Avanafil, an investigational PDE5 inhibitor, is highly selective for PDE5 and highly potent, with a 50% inhibitory concentration of 0.0043 to 0.0052 μM. The 50% inhibitory concentrations for PDE5 of other PDE5 inhibitors include 0.0035 to 0.0085 μM for sildenafil, 0.0009 to 0.0067 μM for tadalafil, and 0.0001 to 0.0007 μM for vardenafil.21 Avanafil also has relatively little cross-reactivity with other PDE isoenzymes.16 In an in vitro receptor-binding study comparing the inhibitory effects of avanafil on 11 PDE isozymes with those of sildenafil, vardenafil, and tadalafil, avanafil potently inhibited PDE5 activity without significant inhibition of other PDE isozymes. In contrast, sildenafil, vardenafil, and tadalafil produced inhibitory activity for other PDE isozymes (PDE1, PDE6, and PDE11; unpublished data). These differences in PDE isoenzyme activity are important given that greater selectivity for the PDE5 isoenzyme may diminish the potential for AEs (relating to inhibition of other PDE isoenzymes; eg, inhibition of PDE6 by other PDE5 inhibitors may lead to visual disturbances).21,22

In single-dose pharmacokinetic studies, avanafil had a time to maximum plasma drug concentration of 30 to 45 minutes and a half-life of approximately 3 to 5 hours. Other PDE5 inhibitors achieve time to maximum plasma drug concentration at approximately 60 (sildenafil and vardenafil) to 120 (tadalafil) minutes after dosing.23-25 Phase 2 studies that assessed penile tumescence and rigidity in response to visual stimulation in men with ED found that avanafil, 50, 100, and 200 mg, was statistically superior to placebo, with peak effects occurring 20 to 40 minutes after dosing, consistent with the drug's pharmacokinetic profile.26,27 No drug accumulation was observed in multiple-dose pharmacokinetic studies that evaluated once- and twice-daily dosing with avanafil for up to 2 weeks. As with other PDE5 inhibitors, with the exception of tadalafil, absorption of avanafil is reduced after a high-fat meal (maximum plasma concentration is reduced in the range of 20%-39% for PDE5 inhibitors; this reduction is considered of minimal clinical significance).24-27 A previous phase 3 study reported the safety and effectiveness of avanafil in a population of men with ED, which excluded men with diabetes.28 The aim of the present study was to evaluate the safety and effectiveness of avanafil in the treatment of ED in men with diabetes mellitus.

Patients and Methods

Study Design

This randomized, double-blind, placebo-controlled, multicenter study was conducted at 39 clinical sites across the United States between December 15, 2008, and February 11, 2010. After initial screening, eligible men completed a 4-week run-in period during which baseline data on sexual function were collected. At the end of the run-in period, men with a 50% or greater failure rate in maintaining an erection of sufficient duration to permit successful intercourse and an International Index of Erectile Function erectile function (IIEF-EF) domain score of 5 through 25 who had made at least 4 attempts at intercourse during those 4 weeks were randomized 1:1:1 to receive avanafil, 100 mg, avanafil, 200 mg, or placebo.

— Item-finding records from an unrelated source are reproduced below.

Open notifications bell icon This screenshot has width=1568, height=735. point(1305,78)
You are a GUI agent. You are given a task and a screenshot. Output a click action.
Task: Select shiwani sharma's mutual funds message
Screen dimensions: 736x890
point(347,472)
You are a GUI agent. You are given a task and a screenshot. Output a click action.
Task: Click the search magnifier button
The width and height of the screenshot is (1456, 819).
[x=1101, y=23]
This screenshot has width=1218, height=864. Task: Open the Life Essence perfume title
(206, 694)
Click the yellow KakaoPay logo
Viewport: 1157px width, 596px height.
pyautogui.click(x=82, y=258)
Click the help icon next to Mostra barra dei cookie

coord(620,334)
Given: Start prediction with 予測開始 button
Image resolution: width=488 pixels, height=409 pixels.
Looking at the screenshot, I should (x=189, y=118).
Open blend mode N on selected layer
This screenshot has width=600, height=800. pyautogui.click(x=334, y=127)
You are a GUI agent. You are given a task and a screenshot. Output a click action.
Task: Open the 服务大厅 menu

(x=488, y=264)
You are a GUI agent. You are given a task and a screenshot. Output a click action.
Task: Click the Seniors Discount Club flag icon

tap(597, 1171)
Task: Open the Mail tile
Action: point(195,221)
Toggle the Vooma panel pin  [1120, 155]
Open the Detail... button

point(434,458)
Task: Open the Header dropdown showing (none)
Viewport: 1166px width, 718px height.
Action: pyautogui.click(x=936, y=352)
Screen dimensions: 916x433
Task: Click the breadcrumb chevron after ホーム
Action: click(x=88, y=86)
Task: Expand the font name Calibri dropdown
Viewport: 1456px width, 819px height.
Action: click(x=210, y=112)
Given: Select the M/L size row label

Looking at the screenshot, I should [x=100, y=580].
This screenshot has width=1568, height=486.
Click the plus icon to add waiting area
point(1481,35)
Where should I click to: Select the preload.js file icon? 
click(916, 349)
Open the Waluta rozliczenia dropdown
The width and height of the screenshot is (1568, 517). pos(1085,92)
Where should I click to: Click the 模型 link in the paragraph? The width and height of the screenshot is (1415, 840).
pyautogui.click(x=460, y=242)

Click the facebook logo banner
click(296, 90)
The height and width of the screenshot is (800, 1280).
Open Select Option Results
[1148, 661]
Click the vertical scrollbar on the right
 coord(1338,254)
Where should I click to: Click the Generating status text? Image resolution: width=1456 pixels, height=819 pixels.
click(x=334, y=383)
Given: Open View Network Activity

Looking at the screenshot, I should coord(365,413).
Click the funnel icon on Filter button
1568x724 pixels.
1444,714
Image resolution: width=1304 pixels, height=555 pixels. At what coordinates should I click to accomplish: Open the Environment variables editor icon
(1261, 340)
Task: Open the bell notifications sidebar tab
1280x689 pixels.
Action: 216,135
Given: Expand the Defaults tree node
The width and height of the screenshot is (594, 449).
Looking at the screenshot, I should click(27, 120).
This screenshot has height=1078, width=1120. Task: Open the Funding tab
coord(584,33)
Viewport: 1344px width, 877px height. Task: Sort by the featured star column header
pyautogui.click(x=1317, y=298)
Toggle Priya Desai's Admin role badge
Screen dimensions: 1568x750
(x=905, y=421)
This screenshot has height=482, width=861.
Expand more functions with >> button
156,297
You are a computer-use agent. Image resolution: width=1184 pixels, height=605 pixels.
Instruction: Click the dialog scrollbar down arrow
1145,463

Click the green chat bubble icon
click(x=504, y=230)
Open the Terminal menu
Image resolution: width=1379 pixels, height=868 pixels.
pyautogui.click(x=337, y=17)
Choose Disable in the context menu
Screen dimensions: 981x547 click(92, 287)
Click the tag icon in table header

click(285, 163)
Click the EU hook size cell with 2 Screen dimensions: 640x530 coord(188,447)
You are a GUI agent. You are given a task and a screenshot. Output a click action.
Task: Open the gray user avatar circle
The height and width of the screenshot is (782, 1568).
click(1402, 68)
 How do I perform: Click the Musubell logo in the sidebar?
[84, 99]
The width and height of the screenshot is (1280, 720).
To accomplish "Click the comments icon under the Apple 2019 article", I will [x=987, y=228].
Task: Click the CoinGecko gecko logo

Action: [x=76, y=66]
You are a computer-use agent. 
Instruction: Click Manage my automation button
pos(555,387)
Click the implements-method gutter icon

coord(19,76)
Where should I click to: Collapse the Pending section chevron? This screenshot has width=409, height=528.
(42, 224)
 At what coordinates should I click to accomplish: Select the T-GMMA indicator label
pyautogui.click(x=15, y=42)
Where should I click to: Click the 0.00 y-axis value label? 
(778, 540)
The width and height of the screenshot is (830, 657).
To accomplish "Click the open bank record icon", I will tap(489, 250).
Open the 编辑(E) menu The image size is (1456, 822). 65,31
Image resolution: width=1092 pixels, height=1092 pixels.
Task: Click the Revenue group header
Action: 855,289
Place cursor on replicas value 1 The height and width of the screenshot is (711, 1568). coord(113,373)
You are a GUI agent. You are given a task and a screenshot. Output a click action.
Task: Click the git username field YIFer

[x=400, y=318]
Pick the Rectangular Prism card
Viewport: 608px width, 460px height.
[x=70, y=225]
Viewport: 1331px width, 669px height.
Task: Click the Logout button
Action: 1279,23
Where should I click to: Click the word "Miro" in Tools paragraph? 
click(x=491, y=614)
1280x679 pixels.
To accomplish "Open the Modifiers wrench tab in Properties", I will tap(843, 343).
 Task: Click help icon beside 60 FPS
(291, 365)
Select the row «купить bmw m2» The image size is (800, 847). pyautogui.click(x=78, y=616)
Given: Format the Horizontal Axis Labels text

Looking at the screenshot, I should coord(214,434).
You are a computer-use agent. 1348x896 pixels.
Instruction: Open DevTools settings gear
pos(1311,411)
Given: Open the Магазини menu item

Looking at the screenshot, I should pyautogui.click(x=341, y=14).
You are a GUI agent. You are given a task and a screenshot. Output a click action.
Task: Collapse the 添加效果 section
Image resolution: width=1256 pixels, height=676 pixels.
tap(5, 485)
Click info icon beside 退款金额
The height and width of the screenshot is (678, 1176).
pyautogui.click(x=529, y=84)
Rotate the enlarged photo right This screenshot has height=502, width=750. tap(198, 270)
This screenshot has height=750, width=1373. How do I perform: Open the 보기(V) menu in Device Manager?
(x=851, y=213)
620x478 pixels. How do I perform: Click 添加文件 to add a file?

Randomization was stratified on the basis of baseline severity of ED as determined by IIEF-EF domain score (mild, IIEF-EF score of 17-25; moderate, IIEF-EF score of 11-16; severe, IIEF-EF score ≤10), using a centralized, computer-generated randomization system. Site personnel contacted an interactive telephone and Web response system for the randomization treatment assignment. Investigators and study participants were masked to treatment assignment.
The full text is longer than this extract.